Known follow-ups (separate issues to be filed):

• .send / .public_send on the Fbe.octo wrapper bypasses the
  quota guard. The wrapper extends BasicObject, so :send lands
  in method_missing with m = :send. Affects both core and
  search paths, predates this change.
• Source-of-truth: middleware tracks @searchleft while off_quota?
  reads last_response. Should consolidate so middleware is the
  single source. Current design works but is fragile (depends on
  call ordering).
• Concurrency hardening: middleware state is not thread-safe.
  judges-action runs sequentially today, so not an immediate issue,
  but should be guarded with a mutex if concurrent callers are ever
  introduced. Marked with an inline NOT thread-safe comment.

[igor-belousov]

@yegor256 review please

[yegor256]

@igor-belousov two terrible design ideas in one line: exception swallowing and returning NULL

[igor-belousov]

@yegor256 the rescue is there because test_ignores_non_hash_response_body on master feeds 'invalid json' to /rate_limit and expects the middleware to pass it through. Without rescue, that test crashes.
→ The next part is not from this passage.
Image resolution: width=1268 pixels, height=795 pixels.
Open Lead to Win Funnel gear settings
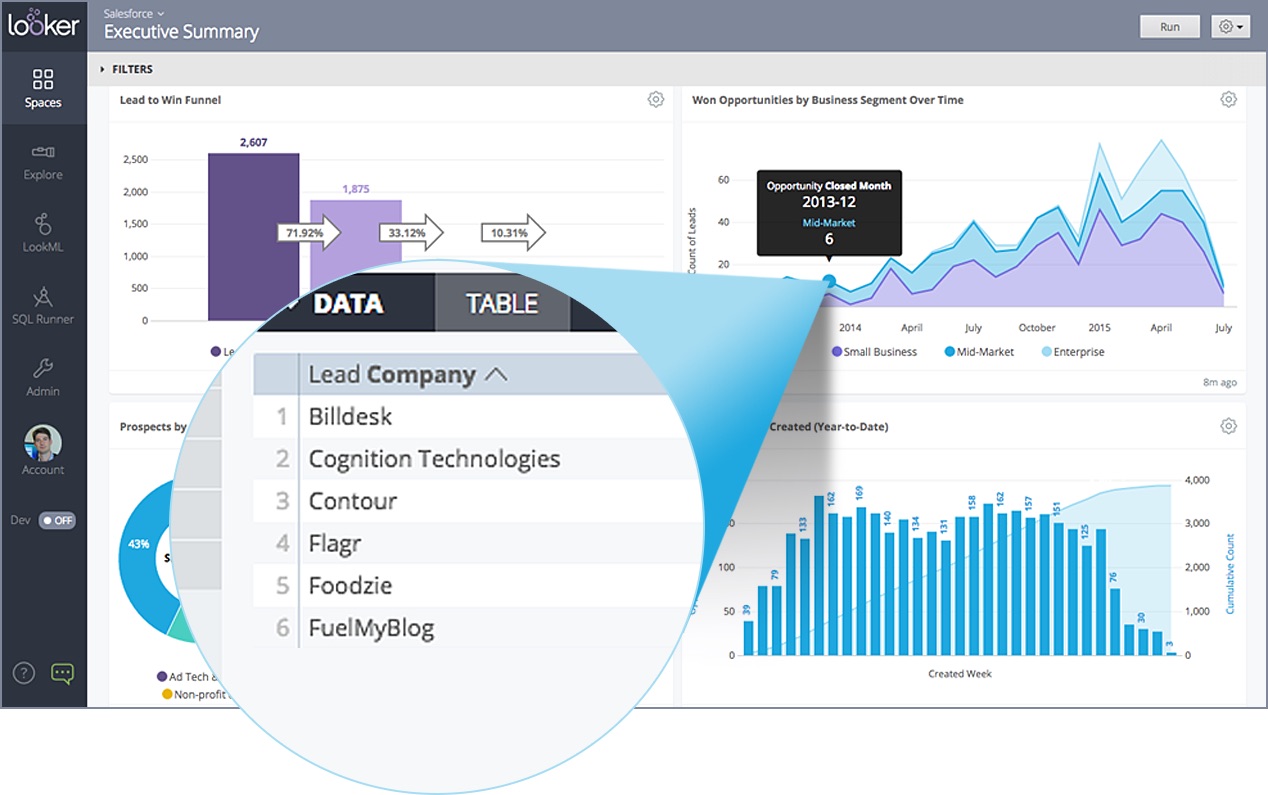655,99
Want me to delete the test, or keep one rescue at the call site that logs and raises Fbe::Error?

[yegor256]

@igor-belousov

feeds 'invalid json' to /rate_limit and expects the middleware to pass it through

why should it pass an invalid JSON through?

[igor-belousov]

Fair point, removing the test and inlining JSON.parse without rescue

[igor-belousov]

@yegor256 pushed cleanup in 82fe71f, dropped the rescue and the test. Ready for another look.